Brain cooling after severe head injury may prevent epileptic seizures

In the weeks, months and years after a severe head injury, patients often experience epileptic seizures that are difficult to control. A new study in rats suggests that gently cooling the brain after injury may prevent these seizures.

"Traumatic head injury is the leading cause of acquired epilepsy in young adults, and in many cases the seizures can't be controlled with medication," says senior author Matthew Smyth, MD, associate professor of neurological surgery and of pediatrics at Washington University School of Medicine in St.
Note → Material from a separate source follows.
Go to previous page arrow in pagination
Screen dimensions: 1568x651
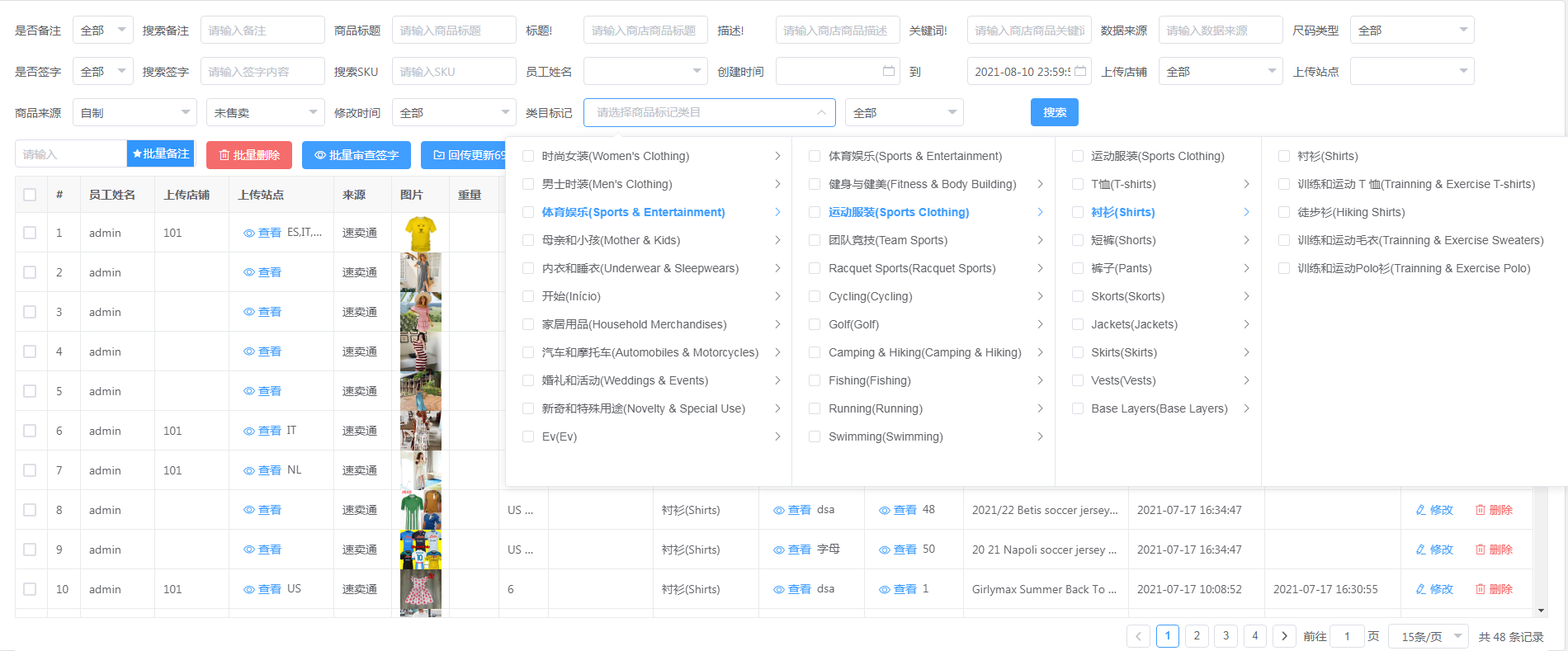pos(1138,636)
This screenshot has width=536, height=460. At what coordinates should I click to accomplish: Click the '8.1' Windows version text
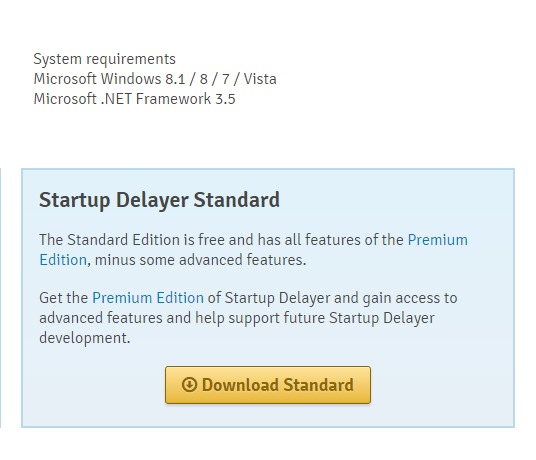175,79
Louis. "If we can confirm cooling's effectiveness in human trials, this approach may give us a safe and relatively simple way to prevent epilepsy in these patients."

The researchers reported their findings in Annals of Neurology.
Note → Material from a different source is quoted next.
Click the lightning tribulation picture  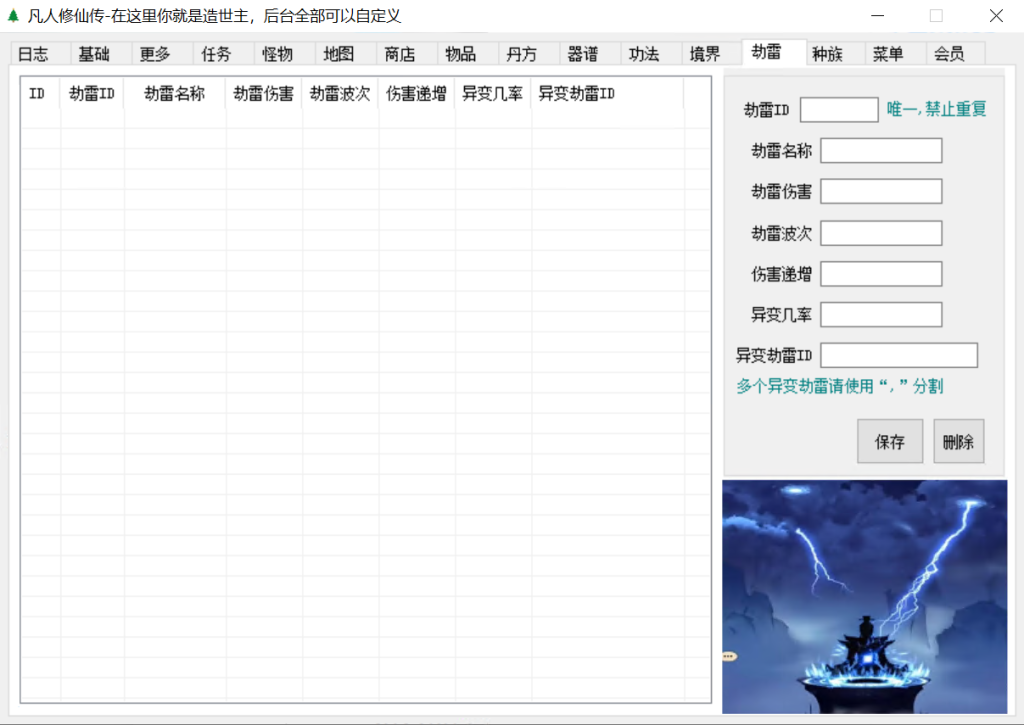pos(864,596)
Cooling the brain to protect it from injury is not a new concept. Cooling slows down the metabolic activity of nerve cells, and scientists think this may make it easier for brain cells to survive the stresses of an injury.

Doctors currently cool infants whose brains may have had inadequate access to blood or oxygen during birth. They also cool some heart attack patients to reduce peripheral brain damage when the heart stops beating.

Smyth has been exploring the possibility of using cooling to prevent seizures or reduce their severity.

"Warmer brain cells seem to be more electrically active, and that may increase the likelihood of abnormal electrical discharges that can coalesce to form a seizure," Smyth says. "Cooling should have the opposite effect."

Smyth and colleagues at the University of Washington and the University of Minnesota test potential therapies in a rat model of brain injury. These rats develop chronic seizures weeks after the injury.

Researchers devised a headset that cools the rat brain. They were originally testing its ability to stop seizures when they noticed that cooling seemed to be not only stopping but also preventing seizures.

Scientists redesigned the study to focus on prevention. Under the new protocols, they put headsets on some of the rats that cooled their brains by less than 4 degrees Fahrenheit. Another group of rats wore headsets that did nothing. Scientists who were unaware of which rats they were observing monitored them for seizures during treatment and after the headsets were removed.

Rats that wore the inactive headset had progressively longer and more severe seizures weeks after the injury, but rats whose brains had been cooled only experienced a few very brief seizures as long as four months after injury.

Brain injury also tends to reduce cell activity at the site of the trauma, but the cooling headsets restored the normal activity levels of these cells.

The study is the first to reduce injury-related seizures without drugs, according to Smyth, who is director of the Pediatric Epilepsy Surgery program at St. Louis Children's Hospital.

"Our results show that the brain changes that cause this type of epilepsy happen in the days and weeks after injury, not at the moment of injury or when the symptoms of epilepsy begin," says Smyth. "If clinical trials confirm that cooling has similar effects in humans, it could change the way we treat patients with head injuries, and for the first time reduce the chance of developing epilepsy after brain injury."

Smyth and his colleagues have been testing cooling devices in humans in the operating room, and are planning a multi-institutional trial of an implanted focal brain cooling device to evaluate the efficacy of cooling on established seizures.